Pre-war work nets Bronze Star for soldier
YONGSAN GARRISON, South Korea — Chief Warrant Officer Michelle R. Smith is much more excited about her next official Army photograph than most soldiers would be.
That’s because she’ll be sporting a Bronze Star, presented to her Friday during the 41st Signal Battalion’s monthly awards ceremony. Earlier this year, Smith spent about five months at Camp Udairi in Kuwait, a remote desert post, gearing up for Operation Iraqi Freedom.
“It brings joy because I know all the hard work I put in,” Smith said, but “it could not have happened without the soldiers.”
The humble, always-smiling Smith was cited for her work in creating a communications network for five camps throughout Kuwait. It was a massive task, taking existing Kuwaiti infrastructure — that could support only about a dozen phone lines — and fostering it into a massive, burgeoning network among all services so the military could talk.
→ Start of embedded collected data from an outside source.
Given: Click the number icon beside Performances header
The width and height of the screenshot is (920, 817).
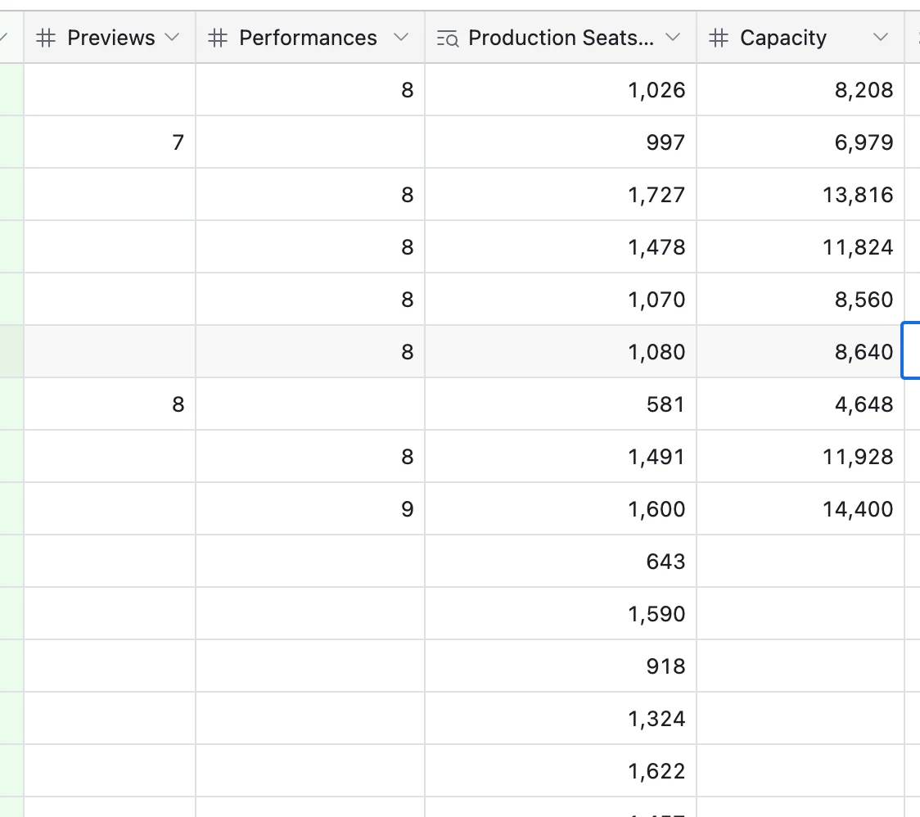Looking at the screenshot, I should click(x=218, y=38).
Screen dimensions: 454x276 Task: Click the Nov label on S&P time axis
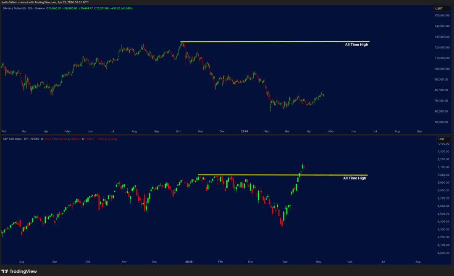tap(124, 261)
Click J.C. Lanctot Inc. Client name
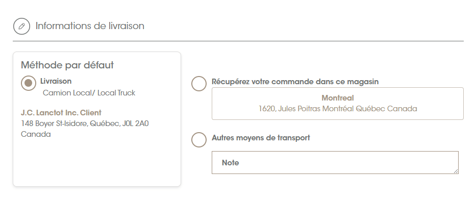Image resolution: width=476 pixels, height=198 pixels. click(61, 113)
“It was starting from scratch,” Smith said.
It meant a lot of bumbling around in the roadless desert at night, enduring sandstorms and occasional platoons of armored vehicles that would cut their fiber lines with their heavy tracks, Smith said.
Her technical knowledge of communication networks is impressive, and Smith can comfortably discuss industry specifics such as telephone pedestals, tactical networks, packets.
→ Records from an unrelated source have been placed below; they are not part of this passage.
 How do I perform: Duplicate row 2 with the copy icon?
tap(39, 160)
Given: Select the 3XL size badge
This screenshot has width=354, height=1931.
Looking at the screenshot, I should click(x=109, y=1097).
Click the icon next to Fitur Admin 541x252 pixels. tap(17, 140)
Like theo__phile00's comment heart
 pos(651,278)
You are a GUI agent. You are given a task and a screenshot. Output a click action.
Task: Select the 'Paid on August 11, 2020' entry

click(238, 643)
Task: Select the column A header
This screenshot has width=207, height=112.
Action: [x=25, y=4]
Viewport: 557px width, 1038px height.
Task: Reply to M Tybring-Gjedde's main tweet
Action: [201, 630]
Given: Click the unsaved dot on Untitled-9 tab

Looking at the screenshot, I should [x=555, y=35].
The 38-year-old would be highly employable in the private sector. But she’s a 17-year Army veteran and says the allure of high-paying commercial jobs can’t replace the satisfaction of helping other soldiers.
She’s the soldier’s soldier.
“If I can make a difference in one person’s life, then that’s what I want to do,” Smith said.
Smith is no stranger to personal challenges, either, having grown up in East St. Louis. She’s also a single mother, with five children, including two sons who are currently serving in Iraq and another in Germany.
In fact, Spc. Deon Myers, with the 44th Signal Battalion, didn’t get deployed to Iraq, but his truck did. And his mother wound up riding in it while in Kuwait, with her son’s name in block letters on the windshield.
Smith signed on for two years in South Korea. Soon, she expects to retire and spend quality time with her spread-out family.
She hasn’t had much contact with Steven, 21, and Michael, 19, during their time in Iraq, but she has been sending care packages. Smith didn’t plan to give a speech after receiving her medal, but she did offer soldiers some advice: You can overcome adversity, however difficult.
“I’ve overcome that and tried to make a difference for my family and myself,” Smith said.